Train-test splitting with Calendars

As the Lilio calendar system was designed with machine-learning in mind, a train-test module is included which aids in generating train/test splits.

Currently this feature is only supported for xarray data.

Let’s start by generating some dummy data:

[1]:

import numpy as np
import pandas as pd
import xarray as xr
import lilio

# Hide the full data when displaying a dataset in the notebook
xr.set_options(display_expand_data=False)

n = 50
time_index = pd.date_range("20151020", periods=n, freq="60d")
time_coord = {"time": time_index}
x1 = xr.DataArray(np.random.randn(n), coords=time_coord, name="precursor1")
x2 = xr.DataArray(np.random.randn(n), coords=time_coord, name="precursor2")
y = xr.DataArray(np.random.randn(n), coords=time_coord, name="target")
print(x1)

<xarray.DataArray 'precursor1' (time: 50)>
0.202 -1.004 0.1281 -1.529 0.8706 1.895 ... 1.055 1.808 0.6757 -0.818 0.9551
Coordinates:
  * time     (time) datetime64[ns] 2015-10-20 2015-12-19 ... 2023-11-07

Next we will need a calendar, and use it to resample the dummy data:

[2]:

calendar = lilio.daily_calendar(anchor="10-15", length="180d")
calendar.map_to_data(x1)
x1 = lilio.resample(calendar, x1)
x2 = lilio.resample(calendar, x2)
y = lilio.resample(calendar, y)

print(x1)

<xarray.DataArray 'precursor1' (anchor_year: 7, i_interval: 2)>
0.7507 -0.09163 -0.6898 0.2024 0.4187 ... -0.1501 -0.7546 0.4656 0.1512 0.5571
Coordinates:
  * anchor_year  (anchor_year) int64 2016 2017 2018 2019 2020 2021 2022
  * i_interval   (i_interval) int64 -1 1
    left_bound   (anchor_year, i_interval) datetime64[ns] 2016-04-18 ... 2022...
    right_bound  (anchor_year, i_interval) datetime64[ns] 2016-10-15 ... 2023...
    is_target    (i_interval) bool False True
Attributes:
    lilio_version:               0.4.2
    lilio_calendar_anchor_date:  10-15
    lilio_calendar_code:         Calendar(\n    anchor='10-15',\n    allow_ov...
    history:                     2024-01-19 13:44:22 UTC - Resampled with a L...

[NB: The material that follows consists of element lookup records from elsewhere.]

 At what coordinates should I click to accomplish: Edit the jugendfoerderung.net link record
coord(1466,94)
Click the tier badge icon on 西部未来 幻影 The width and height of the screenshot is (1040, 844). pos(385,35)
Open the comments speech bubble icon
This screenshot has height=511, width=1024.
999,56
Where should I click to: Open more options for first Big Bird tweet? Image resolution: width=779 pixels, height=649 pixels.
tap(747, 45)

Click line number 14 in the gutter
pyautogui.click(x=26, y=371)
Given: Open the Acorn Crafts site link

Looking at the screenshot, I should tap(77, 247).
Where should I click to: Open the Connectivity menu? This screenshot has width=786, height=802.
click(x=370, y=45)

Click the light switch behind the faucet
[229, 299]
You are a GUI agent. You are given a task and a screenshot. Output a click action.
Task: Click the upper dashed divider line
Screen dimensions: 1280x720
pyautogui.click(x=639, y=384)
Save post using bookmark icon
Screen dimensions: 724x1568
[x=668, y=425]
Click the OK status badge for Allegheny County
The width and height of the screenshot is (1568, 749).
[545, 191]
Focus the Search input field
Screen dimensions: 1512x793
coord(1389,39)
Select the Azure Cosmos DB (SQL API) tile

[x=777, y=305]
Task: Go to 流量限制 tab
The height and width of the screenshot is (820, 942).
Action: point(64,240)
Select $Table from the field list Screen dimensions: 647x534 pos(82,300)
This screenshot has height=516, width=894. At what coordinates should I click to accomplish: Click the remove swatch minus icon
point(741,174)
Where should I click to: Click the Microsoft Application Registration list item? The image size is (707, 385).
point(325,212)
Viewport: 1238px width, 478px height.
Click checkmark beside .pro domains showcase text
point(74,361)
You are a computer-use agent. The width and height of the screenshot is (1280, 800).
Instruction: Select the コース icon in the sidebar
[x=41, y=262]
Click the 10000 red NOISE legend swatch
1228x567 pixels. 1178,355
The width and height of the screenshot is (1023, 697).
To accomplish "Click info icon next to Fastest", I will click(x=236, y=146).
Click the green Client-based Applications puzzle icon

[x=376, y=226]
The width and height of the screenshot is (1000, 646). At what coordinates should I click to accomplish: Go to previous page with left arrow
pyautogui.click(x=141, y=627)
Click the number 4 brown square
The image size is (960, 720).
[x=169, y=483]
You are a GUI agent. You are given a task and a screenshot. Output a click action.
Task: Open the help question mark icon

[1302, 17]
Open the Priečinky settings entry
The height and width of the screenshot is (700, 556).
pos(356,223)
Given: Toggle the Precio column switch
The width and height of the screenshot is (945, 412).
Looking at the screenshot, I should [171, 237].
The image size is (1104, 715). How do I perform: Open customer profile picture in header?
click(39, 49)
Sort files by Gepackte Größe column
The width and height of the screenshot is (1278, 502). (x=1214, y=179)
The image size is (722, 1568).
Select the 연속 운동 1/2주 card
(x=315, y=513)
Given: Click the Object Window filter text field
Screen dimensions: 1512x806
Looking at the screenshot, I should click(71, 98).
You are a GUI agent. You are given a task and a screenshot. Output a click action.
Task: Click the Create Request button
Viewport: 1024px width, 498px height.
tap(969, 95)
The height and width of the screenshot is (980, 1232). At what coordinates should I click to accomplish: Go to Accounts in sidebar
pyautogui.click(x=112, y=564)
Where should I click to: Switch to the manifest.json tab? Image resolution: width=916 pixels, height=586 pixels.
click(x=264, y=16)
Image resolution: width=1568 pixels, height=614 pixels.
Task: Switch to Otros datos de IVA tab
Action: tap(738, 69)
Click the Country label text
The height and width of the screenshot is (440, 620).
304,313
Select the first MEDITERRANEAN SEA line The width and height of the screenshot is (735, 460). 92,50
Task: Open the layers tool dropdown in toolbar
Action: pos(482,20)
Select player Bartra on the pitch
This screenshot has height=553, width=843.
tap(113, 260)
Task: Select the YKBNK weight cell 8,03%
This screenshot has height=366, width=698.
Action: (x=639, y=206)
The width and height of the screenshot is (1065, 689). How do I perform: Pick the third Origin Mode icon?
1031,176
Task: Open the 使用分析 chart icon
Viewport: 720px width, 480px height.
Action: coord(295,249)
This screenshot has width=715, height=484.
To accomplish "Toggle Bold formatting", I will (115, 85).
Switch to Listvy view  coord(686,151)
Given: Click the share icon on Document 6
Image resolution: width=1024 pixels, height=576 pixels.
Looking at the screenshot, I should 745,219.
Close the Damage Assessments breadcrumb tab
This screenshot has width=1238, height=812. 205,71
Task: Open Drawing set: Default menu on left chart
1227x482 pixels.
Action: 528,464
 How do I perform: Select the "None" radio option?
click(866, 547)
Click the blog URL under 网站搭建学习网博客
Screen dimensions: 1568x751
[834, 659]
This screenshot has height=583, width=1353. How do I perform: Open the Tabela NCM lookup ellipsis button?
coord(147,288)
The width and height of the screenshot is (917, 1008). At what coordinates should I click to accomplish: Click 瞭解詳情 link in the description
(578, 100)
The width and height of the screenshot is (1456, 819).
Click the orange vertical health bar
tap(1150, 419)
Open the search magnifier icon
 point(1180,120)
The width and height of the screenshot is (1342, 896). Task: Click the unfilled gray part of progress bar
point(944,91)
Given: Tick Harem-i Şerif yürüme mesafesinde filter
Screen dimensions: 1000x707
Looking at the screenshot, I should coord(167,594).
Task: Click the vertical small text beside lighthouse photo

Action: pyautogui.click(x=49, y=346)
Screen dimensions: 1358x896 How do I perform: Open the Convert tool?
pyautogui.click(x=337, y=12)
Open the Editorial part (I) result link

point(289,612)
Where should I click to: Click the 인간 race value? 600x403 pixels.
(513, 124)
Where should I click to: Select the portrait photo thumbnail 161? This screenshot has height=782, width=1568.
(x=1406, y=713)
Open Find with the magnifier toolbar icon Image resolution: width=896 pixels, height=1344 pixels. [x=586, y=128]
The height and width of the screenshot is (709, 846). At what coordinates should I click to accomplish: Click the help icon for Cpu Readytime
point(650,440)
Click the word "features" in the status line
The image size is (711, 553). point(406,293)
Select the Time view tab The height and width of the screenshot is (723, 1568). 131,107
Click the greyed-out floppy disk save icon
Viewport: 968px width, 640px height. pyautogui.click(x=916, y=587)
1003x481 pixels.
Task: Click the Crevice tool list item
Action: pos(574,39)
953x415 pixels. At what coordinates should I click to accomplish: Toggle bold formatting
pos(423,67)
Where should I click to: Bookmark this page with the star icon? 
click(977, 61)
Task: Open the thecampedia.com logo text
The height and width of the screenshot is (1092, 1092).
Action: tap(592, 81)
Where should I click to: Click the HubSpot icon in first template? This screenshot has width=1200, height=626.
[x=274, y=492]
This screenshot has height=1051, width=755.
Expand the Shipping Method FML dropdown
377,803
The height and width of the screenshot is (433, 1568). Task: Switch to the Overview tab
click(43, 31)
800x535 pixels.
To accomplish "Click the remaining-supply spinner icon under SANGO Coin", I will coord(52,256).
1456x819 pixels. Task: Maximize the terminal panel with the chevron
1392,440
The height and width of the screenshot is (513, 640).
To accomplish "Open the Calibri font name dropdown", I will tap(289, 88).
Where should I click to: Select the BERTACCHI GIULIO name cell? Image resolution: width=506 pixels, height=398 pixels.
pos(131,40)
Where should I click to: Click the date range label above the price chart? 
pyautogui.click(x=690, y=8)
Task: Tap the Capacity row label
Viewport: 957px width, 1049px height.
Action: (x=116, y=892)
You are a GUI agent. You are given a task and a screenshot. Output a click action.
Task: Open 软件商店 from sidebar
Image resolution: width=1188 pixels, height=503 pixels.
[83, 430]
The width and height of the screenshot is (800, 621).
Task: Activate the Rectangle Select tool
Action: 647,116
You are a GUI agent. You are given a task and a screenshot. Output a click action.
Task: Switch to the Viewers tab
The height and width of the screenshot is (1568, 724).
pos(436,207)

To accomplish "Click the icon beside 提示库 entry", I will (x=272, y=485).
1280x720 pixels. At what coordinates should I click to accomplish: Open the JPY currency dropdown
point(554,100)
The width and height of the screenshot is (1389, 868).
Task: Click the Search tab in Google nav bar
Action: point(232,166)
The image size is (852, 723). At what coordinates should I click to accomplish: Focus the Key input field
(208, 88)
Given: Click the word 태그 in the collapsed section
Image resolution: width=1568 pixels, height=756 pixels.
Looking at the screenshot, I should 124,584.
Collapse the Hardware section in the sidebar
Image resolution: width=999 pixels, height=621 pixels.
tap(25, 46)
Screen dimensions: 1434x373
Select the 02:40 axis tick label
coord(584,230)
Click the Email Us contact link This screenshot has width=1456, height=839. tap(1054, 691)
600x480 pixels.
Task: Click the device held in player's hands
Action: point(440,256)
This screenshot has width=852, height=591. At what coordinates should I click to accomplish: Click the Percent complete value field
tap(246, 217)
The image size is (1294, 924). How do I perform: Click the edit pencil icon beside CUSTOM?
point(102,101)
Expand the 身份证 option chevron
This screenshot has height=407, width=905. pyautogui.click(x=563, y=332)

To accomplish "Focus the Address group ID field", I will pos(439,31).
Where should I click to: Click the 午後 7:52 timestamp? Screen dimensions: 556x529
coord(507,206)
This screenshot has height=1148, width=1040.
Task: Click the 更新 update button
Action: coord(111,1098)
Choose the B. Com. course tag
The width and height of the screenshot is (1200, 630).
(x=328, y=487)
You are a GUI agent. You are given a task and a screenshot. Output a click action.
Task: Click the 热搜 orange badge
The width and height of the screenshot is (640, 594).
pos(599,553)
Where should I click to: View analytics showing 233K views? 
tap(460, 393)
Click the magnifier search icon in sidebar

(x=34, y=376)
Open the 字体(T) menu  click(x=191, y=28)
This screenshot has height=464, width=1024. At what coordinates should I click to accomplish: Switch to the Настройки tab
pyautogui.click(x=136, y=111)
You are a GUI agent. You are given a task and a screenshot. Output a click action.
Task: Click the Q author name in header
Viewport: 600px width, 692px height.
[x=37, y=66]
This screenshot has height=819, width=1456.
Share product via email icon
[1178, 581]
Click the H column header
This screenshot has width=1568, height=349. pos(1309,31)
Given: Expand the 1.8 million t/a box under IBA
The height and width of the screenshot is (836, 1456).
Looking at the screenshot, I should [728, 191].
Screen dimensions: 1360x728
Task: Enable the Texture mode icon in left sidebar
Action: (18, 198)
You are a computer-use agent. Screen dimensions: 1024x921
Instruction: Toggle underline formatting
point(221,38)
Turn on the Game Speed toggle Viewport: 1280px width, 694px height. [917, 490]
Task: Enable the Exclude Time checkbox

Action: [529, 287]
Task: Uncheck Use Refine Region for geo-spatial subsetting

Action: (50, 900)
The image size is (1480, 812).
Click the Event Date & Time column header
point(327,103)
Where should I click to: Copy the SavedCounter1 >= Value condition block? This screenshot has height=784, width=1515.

Now we are ready to create train and test splits of our data. We setup a strategy (KFold), and give this to lilio.traintest.TrainTestSplit.

We can use this cross validator to split our datasets x1 and x2, as well as the target data y:

[3]:

# Cross-validation
from sklearn.model_selection import KFold
import lilio.traintest

kfold = KFold(n_splits=3)
cv = lilio.traintest.TrainTestSplit(kfold)
for (x1_train, x2_train), (x1_test, x2_test), y_train, y_test in cv.split([x1, x2], y=y):
    print("Train:", x1_train.anchor_year.values)
    print("Test:", x1_test.anchor_year.values)

print(x1_train)

Train: [2019 2020 2021 2022]
Test: [2016 2017 2018]
Train: [2016 2017 2018 2021 2022]
Test: [2019 2020]

Train: [2016 2017 2018 2019 2020]
Test: [2021 2022]
<xarray.DataArray 'precursor1' (anchor_year: 5, i_interval: 2)>
0.7507 -0.09163 -0.6898 0.2024 0.4187 0.2311 -0.1424 -0.593 0.1041 -0.1501
Coordinates:
  * anchor_year  (anchor_year) int64 2016 2017 2018 2019 2020
  * i_interval   (i_interval) int64 -1 1
    left_bound   (anchor_year, i_interval) datetime64[ns] 2016-04-18 ... 2020...
    right_bound  (anchor_year, i_interval) datetime64[ns] 2016-10-15 ... 2021...
    is_target    (i_interval) bool False True
Attributes:
    lilio_version:               0.4.2
    lilio_calendar_anchor_date:  10-15
    lilio_calendar_code:         Calendar(\n    anchor='10-15',\n    allow_ov...
    history:                     2024-01-19 13:44:22 UTC - Resampled with a L...

Now you are ready to train your models!